I want to learn about electricity and electromagnetism (resistance, voltage, current, induction etc.) because I'm interested in building a tesla coil. I consider myself very intelligent, and taught myself organic chemistry (the whole theory, reactions and basics, nothing too advanced), but don't know much about physics. I've had high school chemistry and a half a year of physics, but didn't get much past newtonian forces.... Any help/explanation from the start sites??
l33t-haX0r
2008-09-05, 14:29
Hyperphysics is pretty decent:
http://hyperphysics.phy-astr.gsu.edu/hbase/HFrame.html
This guy has some good notes aswell:
http://www.porlhews.co.uk/
I highly recommend 'Feynmans Lectures on Physics Vol. 2' and 'Introduction to Electrodynamics' by David Griffiths.

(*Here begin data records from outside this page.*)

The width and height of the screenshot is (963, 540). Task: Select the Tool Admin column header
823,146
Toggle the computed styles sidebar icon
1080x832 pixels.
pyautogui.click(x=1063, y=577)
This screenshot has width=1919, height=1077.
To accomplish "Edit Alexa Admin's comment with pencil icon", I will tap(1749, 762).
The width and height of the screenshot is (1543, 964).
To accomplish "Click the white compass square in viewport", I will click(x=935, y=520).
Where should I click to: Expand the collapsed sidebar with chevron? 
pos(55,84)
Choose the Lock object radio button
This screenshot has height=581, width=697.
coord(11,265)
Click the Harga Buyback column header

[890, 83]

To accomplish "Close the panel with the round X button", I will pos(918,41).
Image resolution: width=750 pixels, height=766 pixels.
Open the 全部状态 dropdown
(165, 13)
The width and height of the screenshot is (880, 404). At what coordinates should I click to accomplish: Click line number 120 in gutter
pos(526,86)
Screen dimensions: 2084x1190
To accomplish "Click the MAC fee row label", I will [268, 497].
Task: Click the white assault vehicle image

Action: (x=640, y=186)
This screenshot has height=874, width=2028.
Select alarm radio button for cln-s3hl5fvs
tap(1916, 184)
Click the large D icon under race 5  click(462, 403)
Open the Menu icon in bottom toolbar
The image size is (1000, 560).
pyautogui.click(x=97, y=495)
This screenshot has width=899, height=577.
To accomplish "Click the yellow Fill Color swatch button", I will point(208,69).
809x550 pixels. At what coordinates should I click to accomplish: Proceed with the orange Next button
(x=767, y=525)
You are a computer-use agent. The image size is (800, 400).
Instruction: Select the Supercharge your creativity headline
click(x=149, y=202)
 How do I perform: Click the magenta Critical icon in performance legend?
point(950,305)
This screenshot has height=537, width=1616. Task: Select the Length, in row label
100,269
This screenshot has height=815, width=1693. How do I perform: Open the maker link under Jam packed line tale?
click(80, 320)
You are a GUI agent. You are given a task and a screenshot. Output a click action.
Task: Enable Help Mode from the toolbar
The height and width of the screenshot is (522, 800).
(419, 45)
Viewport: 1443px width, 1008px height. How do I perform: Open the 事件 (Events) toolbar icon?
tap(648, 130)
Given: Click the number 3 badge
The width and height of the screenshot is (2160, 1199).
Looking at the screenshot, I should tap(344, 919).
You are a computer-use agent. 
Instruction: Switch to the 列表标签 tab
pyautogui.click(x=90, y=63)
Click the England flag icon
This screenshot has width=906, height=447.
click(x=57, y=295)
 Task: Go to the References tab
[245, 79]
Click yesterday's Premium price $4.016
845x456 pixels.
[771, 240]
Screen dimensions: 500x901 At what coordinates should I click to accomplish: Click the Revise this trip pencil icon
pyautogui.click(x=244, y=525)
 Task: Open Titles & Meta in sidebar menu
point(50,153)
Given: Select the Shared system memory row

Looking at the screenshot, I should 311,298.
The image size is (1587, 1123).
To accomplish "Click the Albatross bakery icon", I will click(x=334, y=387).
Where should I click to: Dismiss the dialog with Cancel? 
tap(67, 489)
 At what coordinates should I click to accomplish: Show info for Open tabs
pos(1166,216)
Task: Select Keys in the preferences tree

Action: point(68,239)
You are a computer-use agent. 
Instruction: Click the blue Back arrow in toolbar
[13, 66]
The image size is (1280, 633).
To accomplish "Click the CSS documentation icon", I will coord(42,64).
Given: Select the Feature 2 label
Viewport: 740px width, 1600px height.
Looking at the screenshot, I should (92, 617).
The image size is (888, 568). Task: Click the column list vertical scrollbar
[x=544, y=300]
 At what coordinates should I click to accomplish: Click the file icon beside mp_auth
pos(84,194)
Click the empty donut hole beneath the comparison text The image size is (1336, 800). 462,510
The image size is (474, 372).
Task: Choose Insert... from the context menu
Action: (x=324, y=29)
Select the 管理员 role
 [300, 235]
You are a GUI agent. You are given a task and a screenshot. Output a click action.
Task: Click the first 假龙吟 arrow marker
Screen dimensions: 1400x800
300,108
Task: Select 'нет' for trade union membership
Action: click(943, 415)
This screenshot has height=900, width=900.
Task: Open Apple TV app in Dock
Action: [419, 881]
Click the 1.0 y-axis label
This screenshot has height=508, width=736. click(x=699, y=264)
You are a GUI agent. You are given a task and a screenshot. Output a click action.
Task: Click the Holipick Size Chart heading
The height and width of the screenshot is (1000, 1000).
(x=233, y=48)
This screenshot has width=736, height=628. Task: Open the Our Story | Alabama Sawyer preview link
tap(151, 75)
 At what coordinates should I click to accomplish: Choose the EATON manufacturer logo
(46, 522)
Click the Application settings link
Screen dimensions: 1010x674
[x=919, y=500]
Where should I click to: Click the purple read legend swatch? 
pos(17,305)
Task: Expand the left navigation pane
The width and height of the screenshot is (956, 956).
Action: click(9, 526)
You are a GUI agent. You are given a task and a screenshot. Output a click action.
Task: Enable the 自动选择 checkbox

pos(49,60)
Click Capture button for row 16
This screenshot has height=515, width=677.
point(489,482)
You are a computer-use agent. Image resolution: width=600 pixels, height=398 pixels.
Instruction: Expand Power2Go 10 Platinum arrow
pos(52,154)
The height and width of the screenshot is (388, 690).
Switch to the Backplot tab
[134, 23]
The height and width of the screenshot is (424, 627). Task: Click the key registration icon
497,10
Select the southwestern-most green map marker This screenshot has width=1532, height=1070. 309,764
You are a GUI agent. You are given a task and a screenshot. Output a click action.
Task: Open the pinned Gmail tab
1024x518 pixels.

Feynmans book touches on electrostatics but you're better off getting the basics from somewhere else like Hyperphysics or wikipedia. To understand electrodynamics you're going to need to know abit of vector calculus. Both books give a quick introduction and this site has a lot of good explanations and examples: http://tutorial.math.lamar.edu/
I recommend you learn in order (taken from the courses I've done):
Electric charge and electrostatics
Electric fields
Gauss' Law
Electric potential
Capacitance
Current and resistance
Circuits
Magnetic fields
Magnetic fields due to currents
Induction and Inductance
Electromagnetic oscillations and A.C
Electrodynamics
Maxwell's equations
Electromagnetic waves
It looks like alot of stuff to cover but the basics are easy. It's worth it though, Maxwell's theory is really amazing but hard to get your head around. It leads on to Einsteins relativity.